At work, we spent some months wringing our hands over how to harness our increasing number of racked machines in a semi-sane way. In our case, since we work in the HPC arena, we needed a batch queuing system.
Ten years ago, I wrote and maintained such a system at Sun. It managed the execution of jobs on about 2,200 computers, and had a user community of several hundred. Although it was a fine piece of software, Sun never did much with it, even though for a while it was substantially superior to Platform’s LSF, and could have made a modestly successful product.
Instead, a few years after I left, Sun bought a company called Gridware, and tried to sell its similar product, which they named GridEngine. Sun’s timing was poor, as the bottom fell out of the market for their hardware around the time they acquired Gridware (in 2000), and market acceptance of GridEngine was probably not helped by its utter awfulness as a piece of software.

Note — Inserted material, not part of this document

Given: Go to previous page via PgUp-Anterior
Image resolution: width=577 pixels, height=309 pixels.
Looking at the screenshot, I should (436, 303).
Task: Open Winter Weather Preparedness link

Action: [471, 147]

Sun ended up open-sourcing GridEngine; it has seen some modest success in this capacity, primarily since its competition is even worse.

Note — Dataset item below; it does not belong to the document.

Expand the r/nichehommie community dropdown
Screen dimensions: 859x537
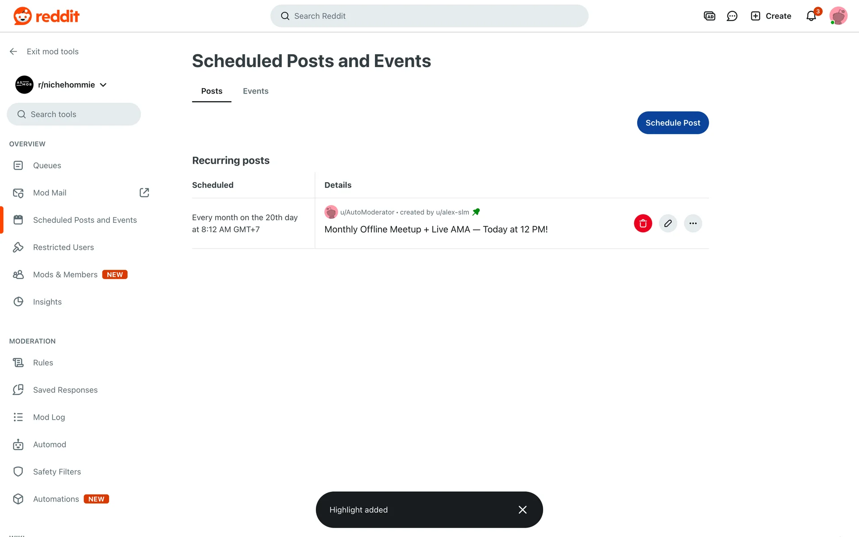coord(103,85)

For a long time prior to the appearance of GridEngine, the only free batch system was a package called PBS. Development of PBS forked several times, and all of its variants have long been notoriously difficult to set up and keep running. About the best of the forks is named Torque.

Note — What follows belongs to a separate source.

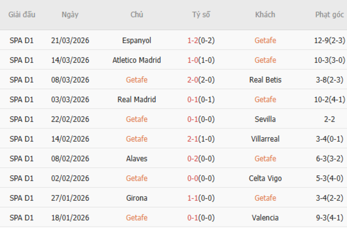Click Getafe in the 18/01/2026 row
Screen dimensions: 347x229
pyautogui.click(x=137, y=218)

Even Torque is impressively painful to deal with, however, to the extent that I despaired of it after a mere hour of reading the installation and configuration instructions. It was clear that it would annoy me endlessly with its sheer clunkiness, and prove far more trouble than it was worth for a small computing facility.
A little under two years ago, Robert brought up GridEngine on a small cluster, for our hardware team to run simulations and verification jobs. Although it worked (and in fact they still use it), he was scarred enough by the experience that when I started to think about deploying a batch system more widely, he encouraged me to look for alternatives.
Whereupon I came across SLURM, a resource manager developed at LLNL. SLURM is under active development, is easy to use, works quite well, and most importantly to your harried author, it hasn’t been a nightmare to configure or manage. (Strong praise, that.)
I would rank SLURM as the best of the three open source batching systems available, by rather a large margin. It has some fragility problems and peculiarities in the way it works, but they’re easy to forgive due to its generally sane construction.